# ISO Substitute for soy sauce please



## malley0221 (Jun 9, 2005)

I am on a renal diet. Can any tell me a good substitute for soy sauce when stir-frying. Thank you.*  *


----------



## jkath (Jun 9, 2005)

This information, (while it isn't necessarily for a kidney-related diet), has some very good ideas that may be helpful to you. I have to watch my sodium, due to allergic reactions, so I've actually used a few of these substitutions myself.

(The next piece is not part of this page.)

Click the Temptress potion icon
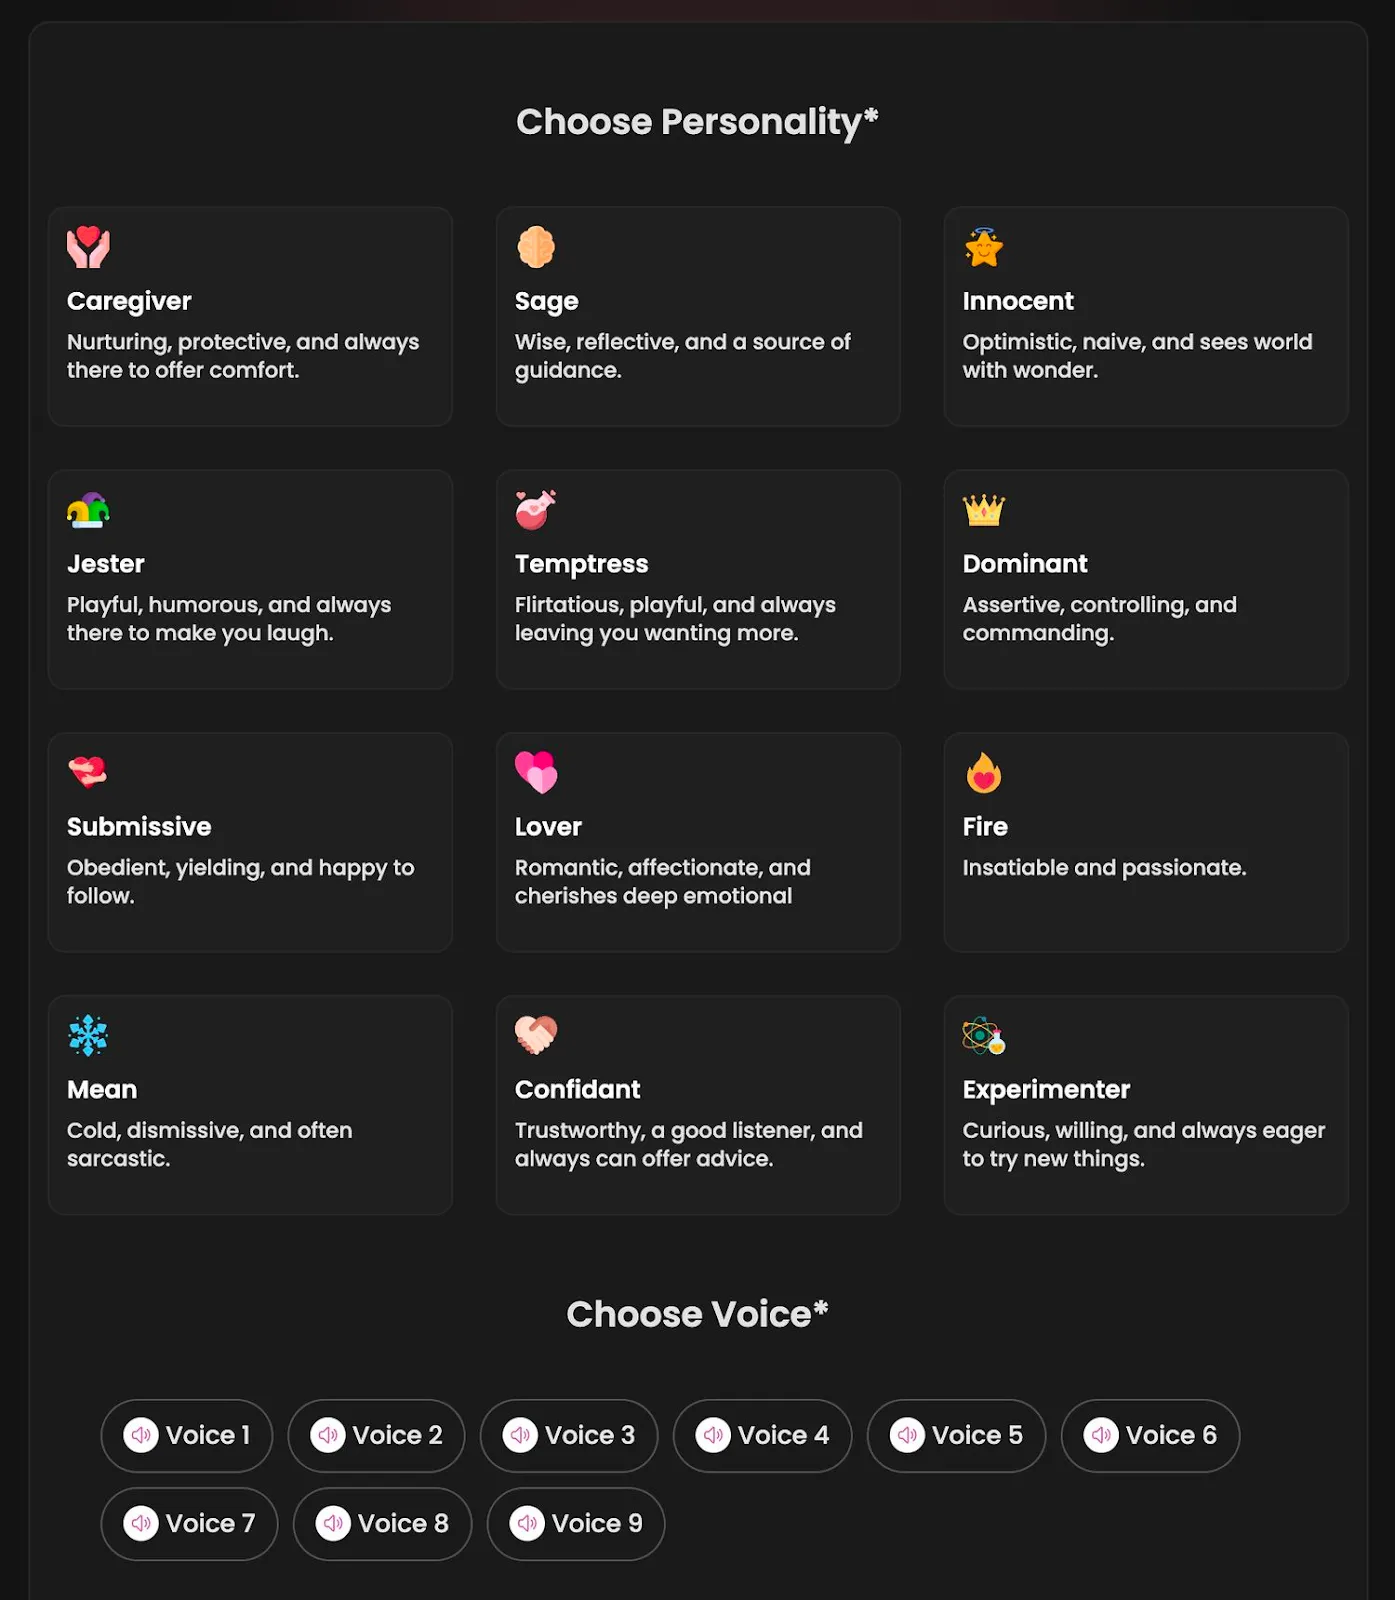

*Choose:**Sodium **(milligrams) **Instead of:**Sodium **Milligrams)*

Lemon juice (1 tbsp.) 0  -------------- Soy sauce 1,320 


Fresh cucumber (1 medium)14 --------Dill pickle 1,900 


Salt-free bouillon (1 cube) 31---------Regular bouillon 960 


Fresh peach 0 -----------------------Canned fruit (1/2 c.)10


Fresh green beans (1 cup) 5---------Canned green beans 925 


Orange juice (1/2 cup) 1-------------Tomato juice 320 


Fresh ground beef (3 oz.) 57--------Beef hot dog  425


Frosted Mini-Wheats (1 oz.) 0------Rice Krispies (1 oz.)290 


Popcorn, plain, air- popped (3 c.0)-- Potato Chips(1 oz.) 133 


Adapted from: Moser M and Becker B. _Week by Week to a Strong Heart_. Emmaus, Pa.: Rodale, 1992.


----------



## kitchenelf (Jun 9, 2005)

Moved to General Cooking Questions forum 

Those are some good ideas jkath. This came from a low sodium cooking site - might be a good place for you to surf Low Sodium Cooking

 This recipe come from subscriber Bridget, who says "This sauce works for EVERYTHING. Not only can you use it just like soy sauce (and with wasabi added, it's great with sushi!), but the garlic flavor makes it more versatile. It's a great teriyaki-type marinade. Add a little cornstarch and you have a brown stir-fry sauce for Chinese food. Throw a couple of tablespoons in with 3 cups water, 2 packets of Herb-Ox low sodium chicken bouillon, 2 oz. salt-free Chinese noodles (or angel-hair pasta), dried minced onion and some cayenne, and you have Chinese noodle soup (a favorite of mine). Add vegetables and/or meat to dress it up. You can also make a delicious salad dressing with 3 parts soy and 1 part sesame oil." I haven't tried all those ideas (yet), but I was impressed by the ones I have tried. 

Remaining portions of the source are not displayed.